Then you chose to cut me deliberately?" he asked.
"Don't be foolish, Larry," she replied. "A girl must think of herself
and I did not choose to have my companions learn that I was acquainted
with persons in that--profession, do you call it?"
"Well, if you are ashamed of my profession"--he said hotly.
"Nonsense," she interrupted him. "I simply did not desire to have
people see me speak to a person who earns his living sliding around in
the dirt on his face. That is what I wanted to see you about. What
new prank is this? Are you seeking notoriety?"

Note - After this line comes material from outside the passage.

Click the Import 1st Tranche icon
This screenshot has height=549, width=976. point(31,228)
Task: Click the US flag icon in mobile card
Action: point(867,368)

"I am earning my living," he said. "Baseball is the only thing I could
do well enough to make money."
"Earn your living?" The girl's surprise was sincere. "You haven't
broken with your Uncle Jim, have you?"
The girl's eyes grew wider with surprise, and her tone indicated
consternation.
"I have--or, rather, he has--cut me off," the boy explained rather
sullenly. "I tried to find a job--thought it would be easy here in the
East, but no one wanted my particular brand of ability, and I tried
something I knew I could do."
"Then you--then your uncle"--the girl's consternation was real, and she
hesitated. "Then our engagement"----
"I thought that was broken before I left," he replied. "You said you
wouldn't marry me at all if I told Uncle Jim."
"I thought you would be sensible," she argued. "Everyone at home
thinks you are sulking somewhere in Europe because of a quarrel with
me. Why didn't you write to me?"
"After our last interview it did not seem necessary," he said.
"Oh, Larry," the girl said, pouting, "you've spoiled it for both of us.
If you had done as I wanted you to do everything would have been happy,
and now you humiliate me and all your friends by earning your living
playing with a lot of roughs."
"They're a pretty decent lot of fellows," he responded indignantly.
"Why did you do it?" she demanded, on the verge of tears from
disappointment and annoyance.
"I quarreled with Uncle Jim," he admitted. "I told him I wanted to
marry you, and he told me that if I continued to see you he'd cut me
off."
"And you lost your temper and left?" she concluded.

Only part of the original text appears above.